The kidneys are usually affected, even in those cases in which albuminous urine is not found. There is also a hemorrhagic inflammation of the liver; and oedema and congestion of the brain, with or without apoplexy, are other symptoms of the disease. There are other lesions, but the chief are in the kidneys, liver, and brain.

The aetiology of the disease is not yet known, and there are very many theories offered to explain it. The prognosis is always serious, and the condition is one of the most dangerous found in pregnancy. The mortality varies, but it is about from 20 to 25 per centum in the women, and from 33 to 50 per centum in the children. It is impossible to determine {53} the prognosis in particular cases, but a large number of quickly recurring convulsive seizures, with a weak, thready pulse, and a high temperature usually indicate a fatal ending. Apoplexy, oedema of the lungs, and paralysis also, as a rule, end in death.

If the uterus is emptied during the convulsions, these cease either immediately or soon after delivery, in from 66 to 93 per centum of the cases, and the maternal mortality then is about 11 per centum. With the expectant treatment, in convulsive cases, about 28 per centum of the women die, although a use of aconite in these cases may better the prognosis.

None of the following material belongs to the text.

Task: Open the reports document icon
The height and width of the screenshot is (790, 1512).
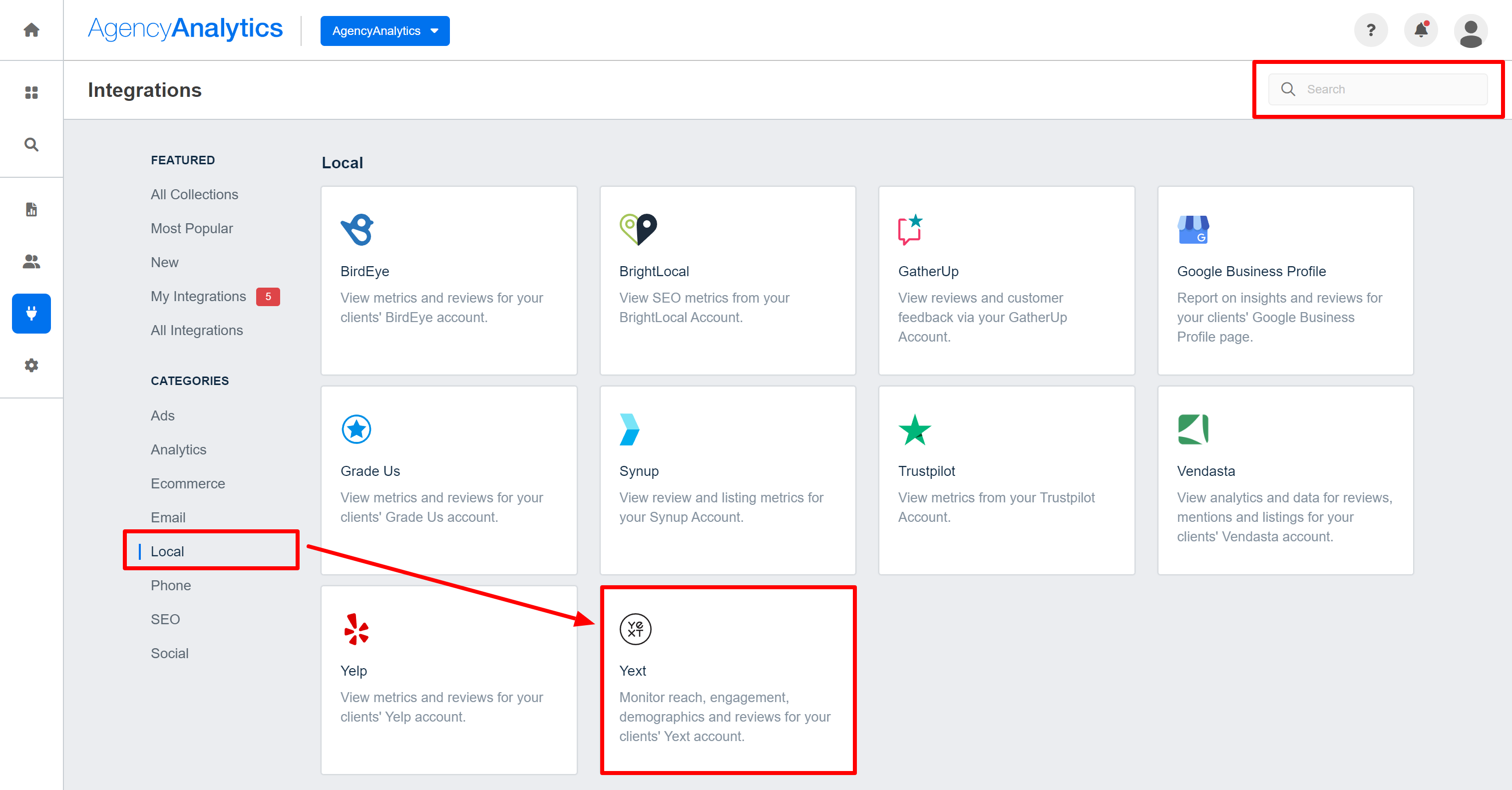Action: pos(31,210)
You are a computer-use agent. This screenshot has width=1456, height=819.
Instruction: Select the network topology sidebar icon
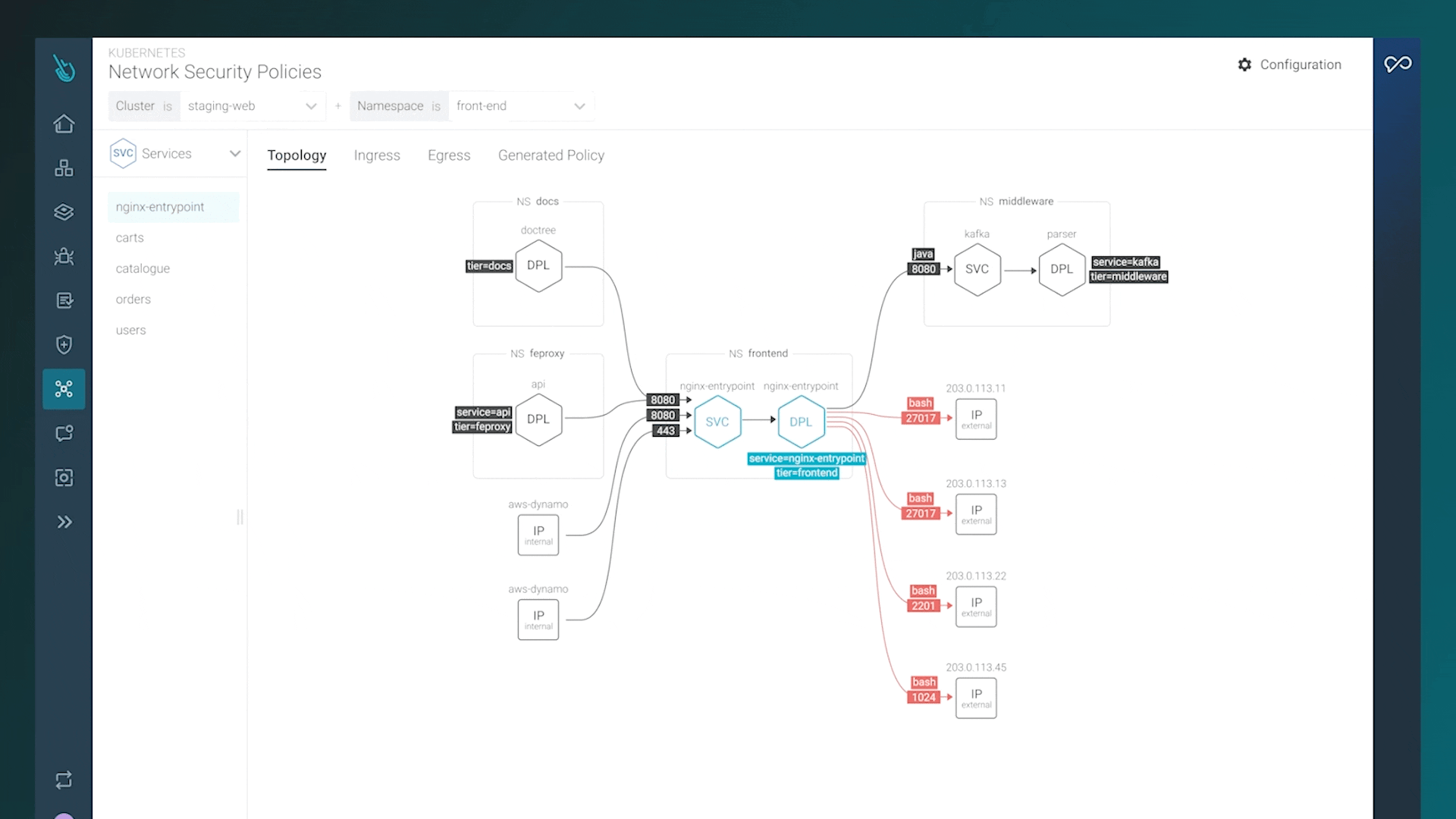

Pernicious vomiting (hyperemesis gravidarum) is another complication of pregnancy, which sometimes results fatally if the uterus is not emptied. There are cases, especially those with high fever, which end in death despite all treatment. Here, again, the aetiology of the disease is not known. There is commonly an element of hysteria in the condition, and in such a case moral suggestion often has a curative effect Any bodily irritation is to be removed. Eye-strain alone is enough to cause persistent vomiting. It is very difficult to decide when premature labour is absolutely indicated, because some very bad cases recover spontaneously when all hope is lost.